• **Exercise instructions**: Recast the entries as a numbered list, leaving out blank lines, covering only the stretch from the line containing "Given: Click the Carousel" through the line containing "(x=206, y=26)".

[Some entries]
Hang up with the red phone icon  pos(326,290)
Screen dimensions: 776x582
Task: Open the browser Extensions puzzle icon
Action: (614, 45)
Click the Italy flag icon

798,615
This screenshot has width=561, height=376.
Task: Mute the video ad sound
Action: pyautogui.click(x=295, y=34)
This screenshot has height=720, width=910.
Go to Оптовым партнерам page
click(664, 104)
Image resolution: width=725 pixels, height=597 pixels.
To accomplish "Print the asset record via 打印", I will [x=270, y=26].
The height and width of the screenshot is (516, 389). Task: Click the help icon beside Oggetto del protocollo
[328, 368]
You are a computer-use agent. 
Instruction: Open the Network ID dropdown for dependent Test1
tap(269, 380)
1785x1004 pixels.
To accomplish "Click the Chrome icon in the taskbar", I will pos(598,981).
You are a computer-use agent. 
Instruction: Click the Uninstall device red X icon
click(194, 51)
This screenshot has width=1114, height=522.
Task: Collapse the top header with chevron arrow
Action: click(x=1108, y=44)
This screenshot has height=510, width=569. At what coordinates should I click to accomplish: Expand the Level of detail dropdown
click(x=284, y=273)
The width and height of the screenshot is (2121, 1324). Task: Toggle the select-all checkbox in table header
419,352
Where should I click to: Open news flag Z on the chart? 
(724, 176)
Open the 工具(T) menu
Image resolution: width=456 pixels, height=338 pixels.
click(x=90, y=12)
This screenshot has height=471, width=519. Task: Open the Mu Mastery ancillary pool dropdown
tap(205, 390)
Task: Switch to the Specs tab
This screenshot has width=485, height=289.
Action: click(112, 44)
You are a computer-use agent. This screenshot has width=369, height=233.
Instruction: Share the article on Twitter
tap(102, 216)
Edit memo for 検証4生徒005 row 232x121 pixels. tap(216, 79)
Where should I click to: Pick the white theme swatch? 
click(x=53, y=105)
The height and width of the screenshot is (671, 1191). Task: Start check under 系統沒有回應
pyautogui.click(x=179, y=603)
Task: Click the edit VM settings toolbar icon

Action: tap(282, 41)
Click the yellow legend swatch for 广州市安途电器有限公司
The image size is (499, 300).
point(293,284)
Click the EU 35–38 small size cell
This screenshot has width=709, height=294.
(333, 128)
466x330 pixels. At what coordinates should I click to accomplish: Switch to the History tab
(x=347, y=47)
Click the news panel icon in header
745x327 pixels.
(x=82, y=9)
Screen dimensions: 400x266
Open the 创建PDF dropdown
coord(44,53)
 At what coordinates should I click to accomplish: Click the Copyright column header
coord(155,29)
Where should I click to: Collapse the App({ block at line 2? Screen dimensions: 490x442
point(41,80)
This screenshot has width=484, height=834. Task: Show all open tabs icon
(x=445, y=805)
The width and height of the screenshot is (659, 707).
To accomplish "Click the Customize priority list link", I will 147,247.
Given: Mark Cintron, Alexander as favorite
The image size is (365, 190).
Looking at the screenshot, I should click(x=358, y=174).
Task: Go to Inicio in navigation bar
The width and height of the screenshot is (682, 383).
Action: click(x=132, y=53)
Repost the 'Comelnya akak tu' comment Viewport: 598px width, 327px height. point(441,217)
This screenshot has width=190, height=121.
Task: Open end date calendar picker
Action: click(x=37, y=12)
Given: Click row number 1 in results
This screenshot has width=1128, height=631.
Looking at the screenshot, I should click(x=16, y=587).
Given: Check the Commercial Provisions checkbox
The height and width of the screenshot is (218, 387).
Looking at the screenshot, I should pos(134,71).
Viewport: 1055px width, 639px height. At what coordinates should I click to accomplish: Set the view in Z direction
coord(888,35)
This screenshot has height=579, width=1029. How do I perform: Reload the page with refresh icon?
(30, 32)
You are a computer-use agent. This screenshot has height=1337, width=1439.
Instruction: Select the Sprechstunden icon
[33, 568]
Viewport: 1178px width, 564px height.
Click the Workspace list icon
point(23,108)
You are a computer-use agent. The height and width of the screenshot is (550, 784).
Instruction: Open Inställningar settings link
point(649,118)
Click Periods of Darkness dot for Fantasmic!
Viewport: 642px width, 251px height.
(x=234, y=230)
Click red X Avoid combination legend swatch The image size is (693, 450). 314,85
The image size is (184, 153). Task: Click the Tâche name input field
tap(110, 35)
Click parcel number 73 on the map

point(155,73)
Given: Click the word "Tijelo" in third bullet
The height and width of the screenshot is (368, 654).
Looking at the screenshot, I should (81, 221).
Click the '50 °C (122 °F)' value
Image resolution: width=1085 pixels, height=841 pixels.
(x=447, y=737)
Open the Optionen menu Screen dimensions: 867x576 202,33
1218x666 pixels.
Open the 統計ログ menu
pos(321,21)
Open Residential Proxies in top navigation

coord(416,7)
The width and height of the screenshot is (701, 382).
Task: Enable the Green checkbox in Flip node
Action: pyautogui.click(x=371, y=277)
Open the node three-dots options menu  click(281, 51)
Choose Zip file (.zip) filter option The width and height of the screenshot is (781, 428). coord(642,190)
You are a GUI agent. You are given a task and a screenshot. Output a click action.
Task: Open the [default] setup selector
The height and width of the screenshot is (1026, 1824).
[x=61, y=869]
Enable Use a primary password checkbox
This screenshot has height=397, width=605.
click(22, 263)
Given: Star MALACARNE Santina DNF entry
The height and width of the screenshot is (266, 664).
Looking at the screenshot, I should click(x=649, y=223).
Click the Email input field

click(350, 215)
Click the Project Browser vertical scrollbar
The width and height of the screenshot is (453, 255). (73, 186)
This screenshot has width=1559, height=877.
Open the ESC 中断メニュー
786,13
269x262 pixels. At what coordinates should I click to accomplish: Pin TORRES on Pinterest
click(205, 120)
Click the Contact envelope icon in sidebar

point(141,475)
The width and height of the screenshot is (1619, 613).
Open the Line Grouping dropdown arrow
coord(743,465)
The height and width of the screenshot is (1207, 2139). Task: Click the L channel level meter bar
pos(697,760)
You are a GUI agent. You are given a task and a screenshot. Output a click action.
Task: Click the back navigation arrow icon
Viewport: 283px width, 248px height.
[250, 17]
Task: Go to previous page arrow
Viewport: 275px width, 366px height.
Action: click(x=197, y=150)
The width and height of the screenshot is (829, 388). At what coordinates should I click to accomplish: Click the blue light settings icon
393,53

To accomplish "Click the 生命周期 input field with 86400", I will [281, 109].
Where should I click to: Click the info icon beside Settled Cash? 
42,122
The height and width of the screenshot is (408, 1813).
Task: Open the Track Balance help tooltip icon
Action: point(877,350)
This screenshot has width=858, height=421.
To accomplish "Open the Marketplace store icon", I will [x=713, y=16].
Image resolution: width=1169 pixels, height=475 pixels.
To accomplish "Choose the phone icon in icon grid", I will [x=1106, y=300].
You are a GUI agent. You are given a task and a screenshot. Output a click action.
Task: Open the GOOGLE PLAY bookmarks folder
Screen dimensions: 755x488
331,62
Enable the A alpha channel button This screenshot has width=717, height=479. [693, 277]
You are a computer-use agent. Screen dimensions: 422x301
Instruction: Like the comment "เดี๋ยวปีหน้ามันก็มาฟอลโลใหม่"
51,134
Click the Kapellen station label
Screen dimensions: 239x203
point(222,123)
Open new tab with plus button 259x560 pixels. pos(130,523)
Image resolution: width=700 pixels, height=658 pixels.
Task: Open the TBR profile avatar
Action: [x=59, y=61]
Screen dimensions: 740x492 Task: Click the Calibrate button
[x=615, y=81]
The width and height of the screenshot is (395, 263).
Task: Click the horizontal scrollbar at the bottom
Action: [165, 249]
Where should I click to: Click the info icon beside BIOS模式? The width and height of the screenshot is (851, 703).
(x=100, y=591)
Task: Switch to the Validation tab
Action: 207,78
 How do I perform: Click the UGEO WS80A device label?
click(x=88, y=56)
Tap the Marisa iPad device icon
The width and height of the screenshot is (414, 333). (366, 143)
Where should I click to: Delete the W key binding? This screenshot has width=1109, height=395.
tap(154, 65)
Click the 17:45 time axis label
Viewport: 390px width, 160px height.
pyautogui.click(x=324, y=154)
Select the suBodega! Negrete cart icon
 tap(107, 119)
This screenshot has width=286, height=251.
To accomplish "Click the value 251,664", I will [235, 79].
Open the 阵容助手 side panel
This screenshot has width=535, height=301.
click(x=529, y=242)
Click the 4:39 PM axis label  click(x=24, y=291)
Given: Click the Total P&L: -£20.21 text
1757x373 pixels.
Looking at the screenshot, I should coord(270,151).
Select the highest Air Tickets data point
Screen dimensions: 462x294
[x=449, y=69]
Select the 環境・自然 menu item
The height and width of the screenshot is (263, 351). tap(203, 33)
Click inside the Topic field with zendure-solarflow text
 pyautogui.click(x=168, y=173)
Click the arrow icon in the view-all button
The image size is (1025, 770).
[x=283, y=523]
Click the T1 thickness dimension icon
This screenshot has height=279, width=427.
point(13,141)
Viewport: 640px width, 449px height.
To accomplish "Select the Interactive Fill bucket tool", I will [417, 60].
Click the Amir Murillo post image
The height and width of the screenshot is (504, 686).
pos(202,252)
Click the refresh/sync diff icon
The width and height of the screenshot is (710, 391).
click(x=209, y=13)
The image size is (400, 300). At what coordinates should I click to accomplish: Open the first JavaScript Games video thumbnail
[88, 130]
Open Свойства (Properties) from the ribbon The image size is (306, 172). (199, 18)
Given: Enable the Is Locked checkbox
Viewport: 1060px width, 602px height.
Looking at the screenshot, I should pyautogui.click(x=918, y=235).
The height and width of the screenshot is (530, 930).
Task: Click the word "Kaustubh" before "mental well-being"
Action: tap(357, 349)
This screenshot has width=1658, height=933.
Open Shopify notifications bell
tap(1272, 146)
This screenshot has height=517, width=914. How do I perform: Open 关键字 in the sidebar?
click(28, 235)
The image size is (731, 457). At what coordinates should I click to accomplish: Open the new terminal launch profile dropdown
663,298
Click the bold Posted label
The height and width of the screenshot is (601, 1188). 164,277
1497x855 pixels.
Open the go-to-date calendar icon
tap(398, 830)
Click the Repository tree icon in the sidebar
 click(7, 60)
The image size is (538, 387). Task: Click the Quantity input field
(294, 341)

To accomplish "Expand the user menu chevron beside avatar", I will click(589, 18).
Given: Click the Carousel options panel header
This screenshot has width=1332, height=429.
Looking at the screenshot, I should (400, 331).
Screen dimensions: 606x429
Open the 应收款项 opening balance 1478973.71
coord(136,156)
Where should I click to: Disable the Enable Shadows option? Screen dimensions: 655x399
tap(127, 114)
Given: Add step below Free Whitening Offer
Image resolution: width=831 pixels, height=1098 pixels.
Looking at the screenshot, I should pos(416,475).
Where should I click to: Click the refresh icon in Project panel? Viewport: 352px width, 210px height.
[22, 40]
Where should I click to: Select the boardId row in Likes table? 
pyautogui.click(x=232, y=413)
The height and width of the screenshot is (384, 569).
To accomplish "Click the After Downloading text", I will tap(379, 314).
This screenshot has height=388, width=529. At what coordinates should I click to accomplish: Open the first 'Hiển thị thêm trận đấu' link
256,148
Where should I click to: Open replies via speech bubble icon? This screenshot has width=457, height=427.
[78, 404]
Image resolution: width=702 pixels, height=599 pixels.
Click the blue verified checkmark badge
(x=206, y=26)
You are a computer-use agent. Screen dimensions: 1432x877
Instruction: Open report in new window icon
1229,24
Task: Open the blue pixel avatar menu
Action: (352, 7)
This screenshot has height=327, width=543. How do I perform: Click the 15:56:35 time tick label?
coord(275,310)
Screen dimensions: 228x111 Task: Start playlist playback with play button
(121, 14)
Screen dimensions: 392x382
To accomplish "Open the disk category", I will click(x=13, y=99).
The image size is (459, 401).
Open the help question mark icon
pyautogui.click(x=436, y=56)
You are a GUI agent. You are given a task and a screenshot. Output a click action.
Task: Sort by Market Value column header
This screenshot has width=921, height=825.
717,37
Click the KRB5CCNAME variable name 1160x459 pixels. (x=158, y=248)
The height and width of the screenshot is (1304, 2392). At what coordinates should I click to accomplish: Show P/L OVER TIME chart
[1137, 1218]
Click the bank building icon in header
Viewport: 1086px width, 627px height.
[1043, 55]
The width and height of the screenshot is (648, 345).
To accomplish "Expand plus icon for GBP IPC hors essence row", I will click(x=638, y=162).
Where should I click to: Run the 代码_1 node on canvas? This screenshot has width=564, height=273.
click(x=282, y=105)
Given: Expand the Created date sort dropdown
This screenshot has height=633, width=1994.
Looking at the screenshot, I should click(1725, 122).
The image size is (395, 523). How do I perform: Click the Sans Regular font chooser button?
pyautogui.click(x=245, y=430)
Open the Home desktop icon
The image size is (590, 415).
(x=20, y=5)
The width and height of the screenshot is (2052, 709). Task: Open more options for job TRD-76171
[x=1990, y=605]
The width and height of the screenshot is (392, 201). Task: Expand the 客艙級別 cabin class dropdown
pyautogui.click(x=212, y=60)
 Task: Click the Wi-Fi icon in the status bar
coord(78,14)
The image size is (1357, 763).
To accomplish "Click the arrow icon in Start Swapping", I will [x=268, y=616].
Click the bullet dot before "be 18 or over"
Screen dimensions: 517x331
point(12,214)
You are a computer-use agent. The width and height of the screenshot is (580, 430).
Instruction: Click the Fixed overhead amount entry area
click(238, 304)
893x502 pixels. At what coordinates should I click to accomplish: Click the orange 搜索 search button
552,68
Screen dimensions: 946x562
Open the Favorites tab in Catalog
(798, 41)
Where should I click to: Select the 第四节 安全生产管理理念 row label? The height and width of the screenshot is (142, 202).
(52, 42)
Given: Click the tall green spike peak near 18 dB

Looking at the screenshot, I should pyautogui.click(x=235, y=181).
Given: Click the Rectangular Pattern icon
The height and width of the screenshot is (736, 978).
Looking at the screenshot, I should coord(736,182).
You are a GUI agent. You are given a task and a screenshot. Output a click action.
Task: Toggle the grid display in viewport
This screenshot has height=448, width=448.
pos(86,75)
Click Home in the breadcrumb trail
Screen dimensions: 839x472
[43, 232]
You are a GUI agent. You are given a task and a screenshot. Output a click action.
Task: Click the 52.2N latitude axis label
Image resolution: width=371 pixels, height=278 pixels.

• **Task output**:
1. Given: Click the Carousel options panel header
2. This screenshot has width=1332, height=429.
3. Looking at the screenshot, I should (400, 331).
4. Screen dimensions: 606x429
5. Open the 应收款项 opening balance 1478973.71
6. coord(136,156)
7. Where should I click to: Disable the Enable Shadows option? Screen dimensions: 655x399
8. tap(127, 114)
9. Given: Add step below Free Whitening Offer
10. Image resolution: width=831 pixels, height=1098 pixels.
11. Looking at the screenshot, I should pos(416,475).
12. Where should I click to: Click the refresh icon in Project panel? Viewport: 352px width, 210px height.
13. [22, 40]
14. Where should I click to: Select the boardId row in Likes table? 
15. pyautogui.click(x=232, y=413)
16. The height and width of the screenshot is (384, 569).
17. To accomplish "Click the After Downloading text", I will tap(379, 314).
18. This screenshot has height=388, width=529. At what coordinates should I click to accomplish: Open the first 'Hiển thị thêm trận đấu' link
19. 256,148
20. Where should I click to: Open replies via speech bubble icon? This screenshot has width=457, height=427.
21. [78, 404]
22. Image resolution: width=702 pixels, height=599 pixels.
23. Click the blue verified checkmark badge
24. (x=206, y=26)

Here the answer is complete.